Technology Solutions v. NORTHROP GRUMMAN

Decision Date31 March 2005
Docket NumberNo. 1-02-0368.,1-02-0368.
Citation356 Ill. App.3d 380,292 Ill.Dec. 784,826 N.E.2d 1220
PartiesTECHNOLOGY SOLUTIONS COMPANY, Plaintiff-Appellant and Cross-Appellee, v. NORTHROP GRUMMAN CORPORATION, Defendant-Appellee and Cross-Appellant.
CourtUnited States Appellate Court of Illinois

Grippo & Elden (Gary M. Elden, Marc S. Lauerman, Ayson T. Todd, of counsel), Chicago, for Appellant.

Wildman, Harrold, Allen & Dixon (Michael Dockterman, Lisa Simmons, Chung-Han Lee, of counsel), Chicago, for Appellee.

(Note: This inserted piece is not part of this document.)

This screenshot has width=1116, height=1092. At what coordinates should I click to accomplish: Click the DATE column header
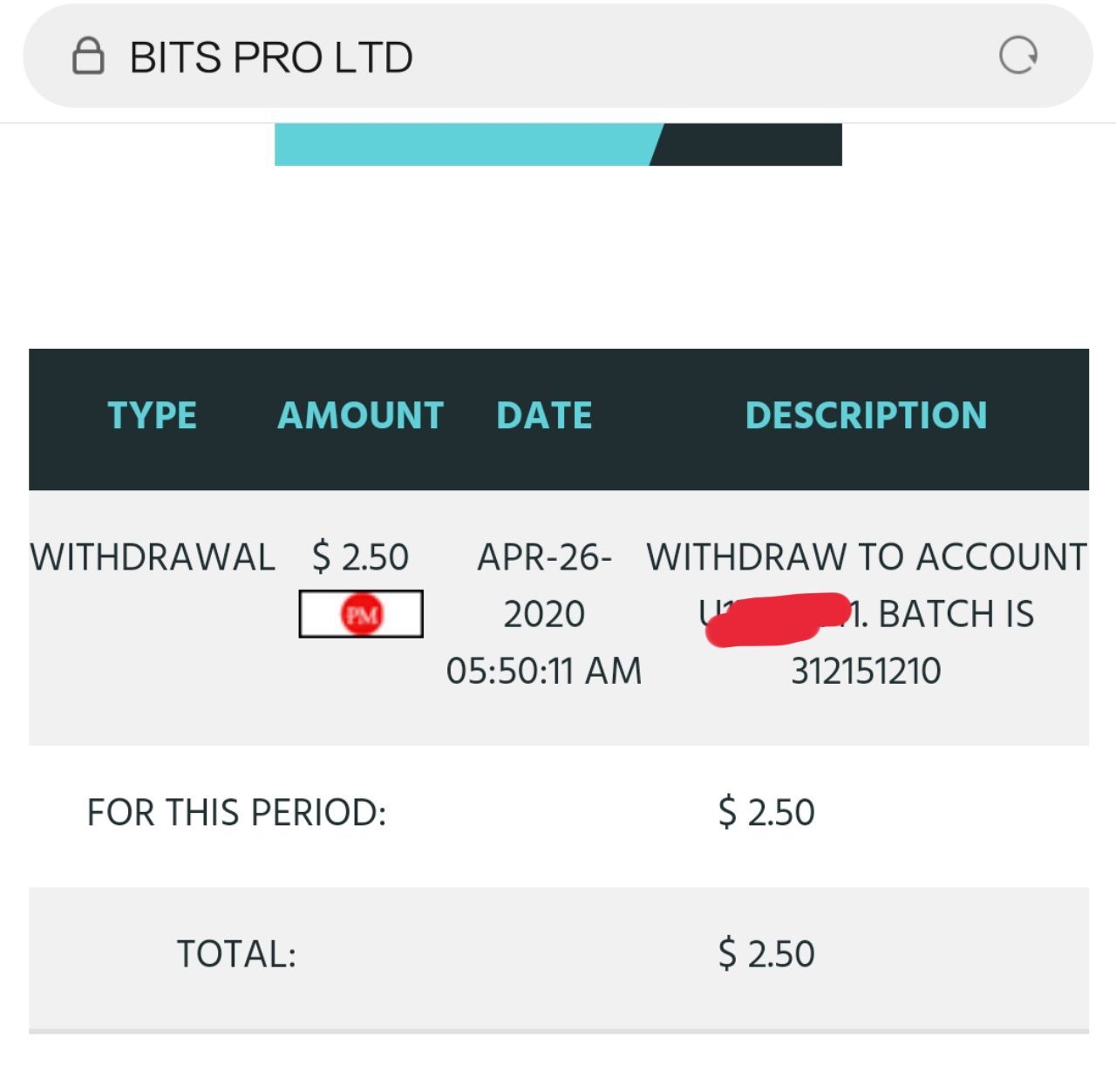[544, 415]
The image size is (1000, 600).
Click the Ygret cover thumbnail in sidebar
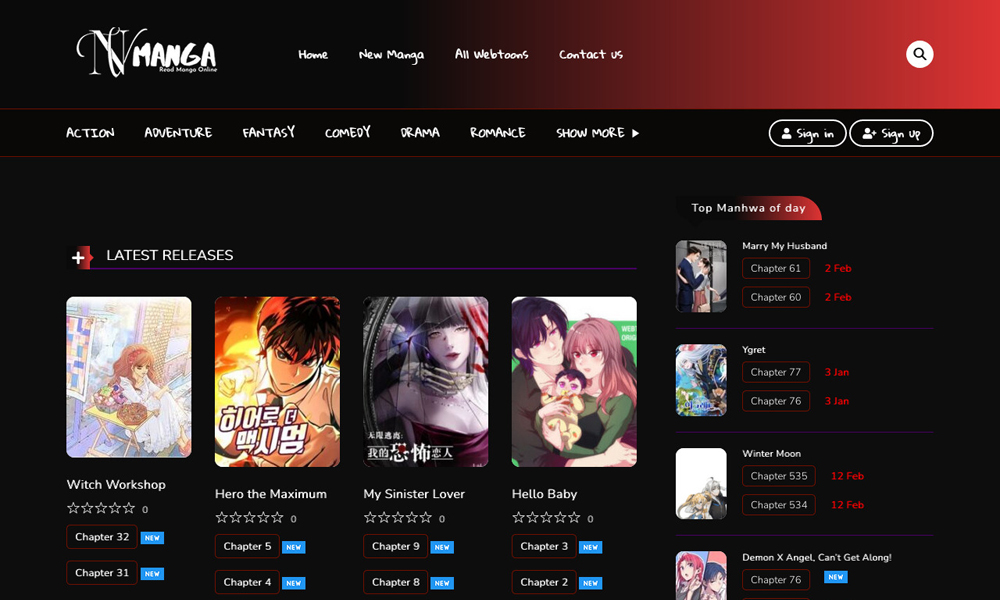[x=701, y=380]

Presiding Justice BURKE delivered the opinion of the court:

Plaintiff Technology Solutions Company appeals from entry of a final judgment and verdict partially in plaintiff's favor, following a jury trial, on plaintiff's breach of oral contract claims against defendant Northrop Grumman Corporation, in which the circuit trial court granted in part and denied in part plaintiff's request for prejudgment interest. On appeal, plaintiff contends that the trial court erred in denying its request for mandatory prejudgment interest because the amount of its damages was certain. Plaintiff also contends that the trial court erred in granting it discretionary interest only from June 21, 1997, rather than from June 21, 1993, the date it filed its lawsuit. Defendant has filed a cross-appeal and contends that the trial court erred in denying its motion for judgment notwithstanding the verdict (JNOV) with respect to three of plaintiff's claims on the basis that plaintiff failed to present evidence of oral agreements, the claims were barred by the parol evidence rule, and one of the claims was barred by the statute of limitations. Defendant also contends that it was entitled to JNOV on the damage verdict because plaintiff failed to present sufficient evidence of damages. Defendant further contends that the trial court made numerous evidentiary errors during the trial, including: (1) barring evidence of another lawsuit filed against plaintiff to impeach plaintiff's witnesses; (2) barring evidence of a Securities and Exchange Commission (SEC) inquiry against plaintiff; (3) admitting evidence of defendant's course of dealing; (4) admitting two documents as business records because they were prepared in anticipation of litigation, not in the regular course of business; (5) admitting another document because it was legally incompetent; and (6) admitting evidence in violation of the parol evidence rule. For the reasons set forth below in the nonpublished portion of this opinion, we affirm.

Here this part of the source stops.